Enhancing File Durability in Your Programs - FP Complete.

Posted by Roman Gonzalez - 12 March, 2019

Enhancing File Durability in Your Programs - FP Complete

Abstract

At FP Complete, we strive to build systems that endure the direst of situations. An unexpected shutdown (like a kernel panic, or unplugging the power cord) in a machine should not affect the durability of confirmed writes in programs we develop.

 Click below to learn more about a unique offer

  Haskell Special Offer  

As a developer, you'll likely want to have options in regards to guaranteed durable writes; durability is the property that ensures that once an API confirms a write, every read will reflect its changes.

Durable writes are essential for our customers; many of them work in the Financial and Medical Tech industry, and any saved piece of data—whether in a filesystem or a database—must have durability guarantees after we perform a write operation. Otherwise, companies lose money and lives may be at risk.

In this blog post, we will demonstrate that, although our high-level Haskell APIs tell us that it persisted our file writes in the filesystem, a catastrophic failure like an unexpected shutdown may cause us to lose writes that we thought were committed. We will later demonstrate how using low-level C APIs (the ones popular RDBMS databases use) offer better guarantees in write durability; and finally, we’ll show you some prior art we have implemented in the rio package, which you can use today to get durable file writes.

Status Quo of File APIs in Haskell

When performing writes in Haskell programs, we often rely on functions like writeFile or withBinaryFile in our Haskell codebase; these functions return as soon as the OS Kernel confirms writes happened. However, the kernel does not typically store writes on physical disks right away. Instead, it stores file writes in a cache buffer first, which helps to improve runtime performance of writes.

Often, this behavior is acceptable. Not every piece of data must be durable and if, for some reason, you are dealing with large files, having them being durable by default might be an expensive operation.
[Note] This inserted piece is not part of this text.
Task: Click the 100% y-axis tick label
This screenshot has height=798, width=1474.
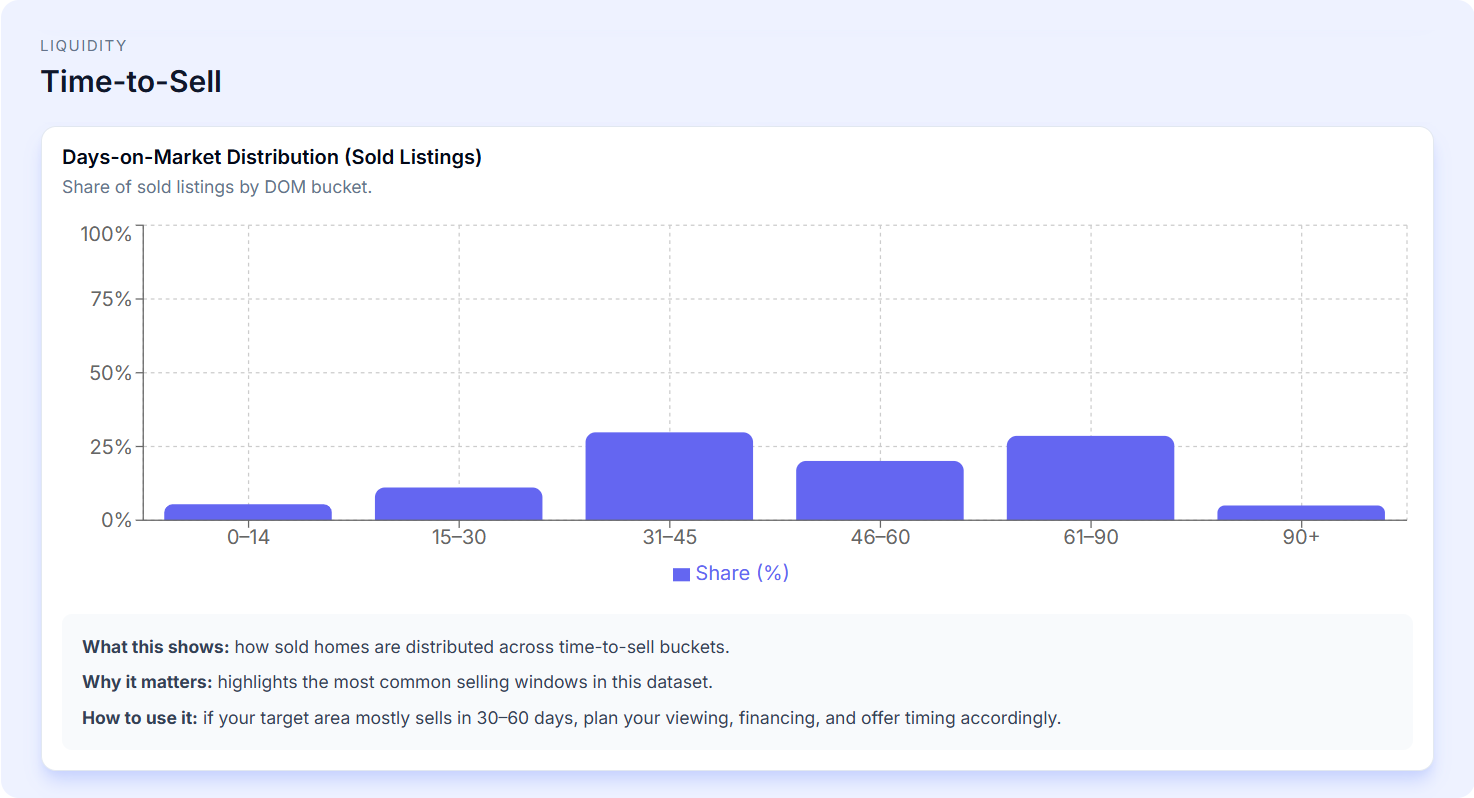Action: (x=105, y=234)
That said, the durability aspect of filesystem writes must be a conscious decision rather than an afterthought.

Improving write durability in Haskell

How can we improve the durability situation in our Haskell APIs? First, we need to make use of C functions that will sync writes to the file system. Once writes have been performed to a Handle, we need to be able to call the lower-level function fsync on the Handle internal file descriptor. However, a fsync on the file Handle alone won’t do. We also must call fsync in the file descriptor of the containing directory to sync the file name of our Handle in the file metadata system. A great reference to learn interesting/important details about fsync might be Xavier Roche’s excellent blog post; this blog post document what behavior you should expect in different OS and filesystem formats. (You should check it out, it’s cool, we’ll wait here.)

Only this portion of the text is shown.